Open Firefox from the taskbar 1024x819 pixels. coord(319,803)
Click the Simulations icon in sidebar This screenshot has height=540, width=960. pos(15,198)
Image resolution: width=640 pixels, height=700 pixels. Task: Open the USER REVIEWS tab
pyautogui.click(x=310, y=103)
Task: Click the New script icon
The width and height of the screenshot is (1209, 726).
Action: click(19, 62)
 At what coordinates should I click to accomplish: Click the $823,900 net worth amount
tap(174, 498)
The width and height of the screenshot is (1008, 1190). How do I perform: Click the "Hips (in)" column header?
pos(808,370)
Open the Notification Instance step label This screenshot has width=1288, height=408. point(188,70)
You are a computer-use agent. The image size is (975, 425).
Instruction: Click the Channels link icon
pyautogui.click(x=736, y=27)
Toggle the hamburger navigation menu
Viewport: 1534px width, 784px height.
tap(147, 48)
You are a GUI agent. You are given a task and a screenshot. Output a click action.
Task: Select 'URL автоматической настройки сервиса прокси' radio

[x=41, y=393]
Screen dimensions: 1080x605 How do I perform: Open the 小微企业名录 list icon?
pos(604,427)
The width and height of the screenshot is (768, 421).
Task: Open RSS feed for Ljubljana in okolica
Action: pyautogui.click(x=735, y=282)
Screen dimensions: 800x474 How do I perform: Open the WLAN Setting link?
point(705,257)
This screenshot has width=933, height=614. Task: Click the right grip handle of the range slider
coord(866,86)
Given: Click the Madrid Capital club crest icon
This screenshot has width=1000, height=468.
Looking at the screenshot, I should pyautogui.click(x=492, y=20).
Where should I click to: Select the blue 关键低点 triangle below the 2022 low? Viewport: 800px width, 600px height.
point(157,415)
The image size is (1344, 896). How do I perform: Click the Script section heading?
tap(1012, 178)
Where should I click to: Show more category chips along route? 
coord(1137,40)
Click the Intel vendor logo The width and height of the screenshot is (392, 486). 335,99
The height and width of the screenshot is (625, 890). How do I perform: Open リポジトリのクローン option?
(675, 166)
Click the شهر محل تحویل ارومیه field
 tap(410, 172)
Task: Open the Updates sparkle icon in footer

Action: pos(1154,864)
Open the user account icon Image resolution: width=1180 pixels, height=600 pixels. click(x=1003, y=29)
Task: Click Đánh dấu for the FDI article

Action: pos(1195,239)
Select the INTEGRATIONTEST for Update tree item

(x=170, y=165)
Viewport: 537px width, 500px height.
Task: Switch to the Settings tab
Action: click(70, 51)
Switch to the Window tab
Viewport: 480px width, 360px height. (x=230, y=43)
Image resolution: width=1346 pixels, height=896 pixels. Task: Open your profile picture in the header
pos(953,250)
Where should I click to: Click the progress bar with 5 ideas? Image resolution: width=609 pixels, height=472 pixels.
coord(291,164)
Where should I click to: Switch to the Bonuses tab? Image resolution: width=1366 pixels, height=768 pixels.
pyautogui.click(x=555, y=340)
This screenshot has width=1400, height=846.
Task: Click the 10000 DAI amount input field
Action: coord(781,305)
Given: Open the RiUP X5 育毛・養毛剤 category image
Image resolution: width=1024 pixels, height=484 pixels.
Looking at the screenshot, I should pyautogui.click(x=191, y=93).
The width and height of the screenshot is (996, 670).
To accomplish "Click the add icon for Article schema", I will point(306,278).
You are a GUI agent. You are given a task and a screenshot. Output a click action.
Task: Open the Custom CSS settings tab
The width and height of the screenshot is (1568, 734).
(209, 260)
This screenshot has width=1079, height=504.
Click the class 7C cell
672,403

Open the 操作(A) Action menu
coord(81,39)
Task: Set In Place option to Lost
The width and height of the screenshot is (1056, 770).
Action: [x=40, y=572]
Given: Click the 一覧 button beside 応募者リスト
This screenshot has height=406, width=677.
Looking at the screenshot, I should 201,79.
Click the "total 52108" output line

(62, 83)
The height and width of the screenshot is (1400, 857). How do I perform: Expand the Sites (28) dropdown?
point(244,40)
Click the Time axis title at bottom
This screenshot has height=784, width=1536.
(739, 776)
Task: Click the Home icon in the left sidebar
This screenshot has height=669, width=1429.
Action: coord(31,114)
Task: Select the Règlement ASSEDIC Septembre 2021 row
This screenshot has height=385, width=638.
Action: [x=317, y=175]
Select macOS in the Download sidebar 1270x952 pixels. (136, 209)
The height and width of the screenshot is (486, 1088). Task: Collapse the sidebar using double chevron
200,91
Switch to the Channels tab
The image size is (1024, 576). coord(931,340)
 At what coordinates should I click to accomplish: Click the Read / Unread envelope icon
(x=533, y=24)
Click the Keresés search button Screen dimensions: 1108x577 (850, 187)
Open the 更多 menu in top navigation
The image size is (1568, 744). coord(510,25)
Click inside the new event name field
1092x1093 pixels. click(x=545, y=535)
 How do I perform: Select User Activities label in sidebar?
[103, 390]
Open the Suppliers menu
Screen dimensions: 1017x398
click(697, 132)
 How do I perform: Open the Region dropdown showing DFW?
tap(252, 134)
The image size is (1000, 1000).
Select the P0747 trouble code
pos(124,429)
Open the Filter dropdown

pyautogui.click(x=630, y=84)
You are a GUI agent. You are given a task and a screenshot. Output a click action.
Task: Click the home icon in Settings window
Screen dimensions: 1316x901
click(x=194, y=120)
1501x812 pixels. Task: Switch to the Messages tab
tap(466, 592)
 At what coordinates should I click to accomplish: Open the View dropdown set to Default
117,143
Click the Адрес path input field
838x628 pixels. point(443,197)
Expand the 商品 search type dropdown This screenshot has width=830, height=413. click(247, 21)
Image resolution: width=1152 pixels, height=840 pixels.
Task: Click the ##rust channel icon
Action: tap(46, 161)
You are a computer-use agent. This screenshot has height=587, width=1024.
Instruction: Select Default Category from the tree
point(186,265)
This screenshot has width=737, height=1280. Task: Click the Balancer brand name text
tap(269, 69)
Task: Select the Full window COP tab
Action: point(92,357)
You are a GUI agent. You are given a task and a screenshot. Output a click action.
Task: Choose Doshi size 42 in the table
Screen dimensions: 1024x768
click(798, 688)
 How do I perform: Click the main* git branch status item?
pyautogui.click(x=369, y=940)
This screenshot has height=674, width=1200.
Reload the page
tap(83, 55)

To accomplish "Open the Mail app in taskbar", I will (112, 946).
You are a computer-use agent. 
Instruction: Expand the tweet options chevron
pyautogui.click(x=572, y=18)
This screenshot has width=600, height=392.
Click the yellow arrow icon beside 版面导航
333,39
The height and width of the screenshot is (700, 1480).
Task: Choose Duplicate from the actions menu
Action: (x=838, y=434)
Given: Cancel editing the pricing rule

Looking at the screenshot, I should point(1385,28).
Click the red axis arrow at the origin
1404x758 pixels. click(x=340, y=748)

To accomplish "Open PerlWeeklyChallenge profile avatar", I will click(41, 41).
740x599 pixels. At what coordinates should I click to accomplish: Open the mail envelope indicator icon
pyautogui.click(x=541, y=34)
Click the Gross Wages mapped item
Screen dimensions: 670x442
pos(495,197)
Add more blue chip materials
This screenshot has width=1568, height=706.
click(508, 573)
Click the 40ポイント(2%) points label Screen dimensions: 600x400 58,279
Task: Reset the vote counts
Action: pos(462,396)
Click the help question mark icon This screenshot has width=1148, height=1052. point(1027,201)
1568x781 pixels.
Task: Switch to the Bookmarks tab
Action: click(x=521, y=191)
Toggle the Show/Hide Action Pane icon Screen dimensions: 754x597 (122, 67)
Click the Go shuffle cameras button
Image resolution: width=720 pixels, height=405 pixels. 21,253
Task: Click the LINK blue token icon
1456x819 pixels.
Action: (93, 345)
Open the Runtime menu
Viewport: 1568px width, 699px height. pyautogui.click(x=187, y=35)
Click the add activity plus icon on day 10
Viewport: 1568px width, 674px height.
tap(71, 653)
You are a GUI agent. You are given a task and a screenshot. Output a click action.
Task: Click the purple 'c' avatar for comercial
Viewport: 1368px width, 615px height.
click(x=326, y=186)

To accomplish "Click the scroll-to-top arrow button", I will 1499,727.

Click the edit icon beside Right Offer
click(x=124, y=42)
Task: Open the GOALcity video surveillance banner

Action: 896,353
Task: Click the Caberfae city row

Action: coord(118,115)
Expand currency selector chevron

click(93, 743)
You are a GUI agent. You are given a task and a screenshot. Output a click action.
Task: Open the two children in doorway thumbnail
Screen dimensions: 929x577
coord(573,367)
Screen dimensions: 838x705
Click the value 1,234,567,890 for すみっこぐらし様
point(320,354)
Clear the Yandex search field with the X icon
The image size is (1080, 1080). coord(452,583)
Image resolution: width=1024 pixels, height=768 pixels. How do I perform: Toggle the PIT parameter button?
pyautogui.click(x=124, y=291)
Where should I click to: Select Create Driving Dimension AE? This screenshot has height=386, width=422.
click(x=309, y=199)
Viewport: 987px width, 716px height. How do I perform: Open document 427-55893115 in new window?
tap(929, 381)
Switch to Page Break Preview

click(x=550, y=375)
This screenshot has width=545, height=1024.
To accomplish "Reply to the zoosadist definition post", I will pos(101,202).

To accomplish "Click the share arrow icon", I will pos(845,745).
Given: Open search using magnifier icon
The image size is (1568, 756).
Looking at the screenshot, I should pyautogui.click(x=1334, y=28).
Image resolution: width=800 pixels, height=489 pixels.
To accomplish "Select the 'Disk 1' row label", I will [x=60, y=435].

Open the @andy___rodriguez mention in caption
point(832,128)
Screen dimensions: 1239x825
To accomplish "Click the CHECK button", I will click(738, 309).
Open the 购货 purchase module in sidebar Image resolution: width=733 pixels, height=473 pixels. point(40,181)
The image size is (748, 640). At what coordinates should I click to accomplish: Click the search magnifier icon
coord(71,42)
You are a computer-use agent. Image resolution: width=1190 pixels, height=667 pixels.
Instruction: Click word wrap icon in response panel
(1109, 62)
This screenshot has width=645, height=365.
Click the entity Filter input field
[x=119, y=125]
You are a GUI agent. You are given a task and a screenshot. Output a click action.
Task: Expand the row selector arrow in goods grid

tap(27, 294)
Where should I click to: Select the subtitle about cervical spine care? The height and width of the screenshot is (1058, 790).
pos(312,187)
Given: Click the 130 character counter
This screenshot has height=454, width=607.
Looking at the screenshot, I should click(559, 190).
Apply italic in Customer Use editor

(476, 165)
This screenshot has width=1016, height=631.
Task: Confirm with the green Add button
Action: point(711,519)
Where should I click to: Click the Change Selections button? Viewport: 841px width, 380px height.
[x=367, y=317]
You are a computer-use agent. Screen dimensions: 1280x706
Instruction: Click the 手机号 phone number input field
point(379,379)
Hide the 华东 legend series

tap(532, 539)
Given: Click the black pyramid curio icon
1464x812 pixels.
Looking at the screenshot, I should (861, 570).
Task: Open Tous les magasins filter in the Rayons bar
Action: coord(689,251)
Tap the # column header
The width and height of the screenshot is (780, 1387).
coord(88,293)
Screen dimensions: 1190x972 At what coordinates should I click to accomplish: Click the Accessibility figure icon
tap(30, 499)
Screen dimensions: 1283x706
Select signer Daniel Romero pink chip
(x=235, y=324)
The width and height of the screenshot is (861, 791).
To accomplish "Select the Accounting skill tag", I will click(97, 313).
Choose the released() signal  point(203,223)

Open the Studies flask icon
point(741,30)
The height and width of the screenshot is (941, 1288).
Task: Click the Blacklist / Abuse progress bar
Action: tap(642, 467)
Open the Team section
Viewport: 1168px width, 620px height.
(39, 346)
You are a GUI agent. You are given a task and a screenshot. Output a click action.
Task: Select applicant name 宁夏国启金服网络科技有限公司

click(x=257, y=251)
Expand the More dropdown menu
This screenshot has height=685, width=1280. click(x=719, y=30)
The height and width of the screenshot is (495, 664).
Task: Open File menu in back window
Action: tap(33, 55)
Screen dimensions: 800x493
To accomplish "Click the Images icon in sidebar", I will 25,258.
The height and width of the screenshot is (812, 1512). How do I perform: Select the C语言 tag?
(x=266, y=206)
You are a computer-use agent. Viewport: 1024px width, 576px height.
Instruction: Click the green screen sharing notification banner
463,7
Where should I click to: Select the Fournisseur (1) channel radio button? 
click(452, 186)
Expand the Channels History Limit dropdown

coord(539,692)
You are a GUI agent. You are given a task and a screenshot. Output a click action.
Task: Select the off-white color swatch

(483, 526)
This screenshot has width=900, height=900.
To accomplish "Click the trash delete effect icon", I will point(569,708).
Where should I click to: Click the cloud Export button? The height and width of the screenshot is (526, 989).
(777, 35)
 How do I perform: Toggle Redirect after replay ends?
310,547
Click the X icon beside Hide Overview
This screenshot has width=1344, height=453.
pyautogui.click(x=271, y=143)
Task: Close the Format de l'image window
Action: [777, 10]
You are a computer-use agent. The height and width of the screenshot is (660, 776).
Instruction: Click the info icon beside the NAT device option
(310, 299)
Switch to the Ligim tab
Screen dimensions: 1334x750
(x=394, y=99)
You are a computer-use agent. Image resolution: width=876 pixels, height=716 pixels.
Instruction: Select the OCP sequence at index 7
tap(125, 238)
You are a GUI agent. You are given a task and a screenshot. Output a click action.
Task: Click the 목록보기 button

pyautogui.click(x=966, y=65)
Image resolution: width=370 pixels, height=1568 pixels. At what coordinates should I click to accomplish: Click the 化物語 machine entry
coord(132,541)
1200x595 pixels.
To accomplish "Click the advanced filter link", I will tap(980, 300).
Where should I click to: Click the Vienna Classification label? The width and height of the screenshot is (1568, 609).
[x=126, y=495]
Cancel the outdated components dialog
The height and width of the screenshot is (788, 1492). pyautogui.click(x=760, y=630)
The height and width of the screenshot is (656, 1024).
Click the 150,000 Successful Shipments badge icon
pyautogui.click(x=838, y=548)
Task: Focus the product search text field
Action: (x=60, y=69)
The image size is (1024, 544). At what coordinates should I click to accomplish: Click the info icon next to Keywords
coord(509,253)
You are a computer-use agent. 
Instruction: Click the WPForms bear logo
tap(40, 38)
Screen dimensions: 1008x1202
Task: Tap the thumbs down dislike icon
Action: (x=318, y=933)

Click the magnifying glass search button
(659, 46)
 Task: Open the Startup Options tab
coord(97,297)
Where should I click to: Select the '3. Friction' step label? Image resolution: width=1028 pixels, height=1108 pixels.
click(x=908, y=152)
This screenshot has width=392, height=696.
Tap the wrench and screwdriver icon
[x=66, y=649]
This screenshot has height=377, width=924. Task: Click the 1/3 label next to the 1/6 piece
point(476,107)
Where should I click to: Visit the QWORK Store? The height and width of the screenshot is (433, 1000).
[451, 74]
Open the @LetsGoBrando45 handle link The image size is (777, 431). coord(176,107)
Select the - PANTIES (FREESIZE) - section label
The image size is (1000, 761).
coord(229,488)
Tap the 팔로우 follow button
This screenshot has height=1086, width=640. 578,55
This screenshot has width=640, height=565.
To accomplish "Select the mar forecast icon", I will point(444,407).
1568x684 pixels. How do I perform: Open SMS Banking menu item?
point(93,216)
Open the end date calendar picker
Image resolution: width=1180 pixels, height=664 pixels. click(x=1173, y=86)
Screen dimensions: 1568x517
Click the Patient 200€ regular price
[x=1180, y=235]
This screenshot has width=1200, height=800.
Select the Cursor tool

● **Try it**
Please give the number of lines above that contain "taskbar", without any other words.

● **Response to the exercise**
2